> [Exercise description]:
Produce an exact transcription of every entry.

> [Data extracts]:
--------

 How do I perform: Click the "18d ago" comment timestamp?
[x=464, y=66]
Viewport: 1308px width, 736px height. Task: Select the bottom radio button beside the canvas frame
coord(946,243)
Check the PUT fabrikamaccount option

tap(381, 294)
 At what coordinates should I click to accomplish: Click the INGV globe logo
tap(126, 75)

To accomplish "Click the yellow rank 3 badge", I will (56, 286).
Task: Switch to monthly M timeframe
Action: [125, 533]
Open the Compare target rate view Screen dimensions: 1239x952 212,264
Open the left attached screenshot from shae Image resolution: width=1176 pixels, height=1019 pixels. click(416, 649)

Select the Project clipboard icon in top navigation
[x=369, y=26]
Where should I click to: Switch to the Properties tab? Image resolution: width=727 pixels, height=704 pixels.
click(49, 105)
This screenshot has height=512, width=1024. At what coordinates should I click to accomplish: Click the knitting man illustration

--------

> [Answer section]:
 How do I perform: Click the "18d ago" comment timestamp?
[x=464, y=66]
Viewport: 1308px width, 736px height. Task: Select the bottom radio button beside the canvas frame
coord(946,243)
Check the PUT fabrikamaccount option

tap(381, 294)
 At what coordinates should I click to accomplish: Click the INGV globe logo
tap(126, 75)

To accomplish "Click the yellow rank 3 badge", I will (56, 286).
Task: Switch to monthly M timeframe
Action: [125, 533]
Open the Compare target rate view Screen dimensions: 1239x952 212,264
Open the left attached screenshot from shae Image resolution: width=1176 pixels, height=1019 pixels. click(416, 649)

Select the Project clipboard icon in top navigation
[x=369, y=26]
Where should I click to: Switch to the Properties tab? Image resolution: width=727 pixels, height=704 pixels.
click(49, 105)
This screenshot has height=512, width=1024. At what coordinates should I click to accomplish: Click the knitting man illustration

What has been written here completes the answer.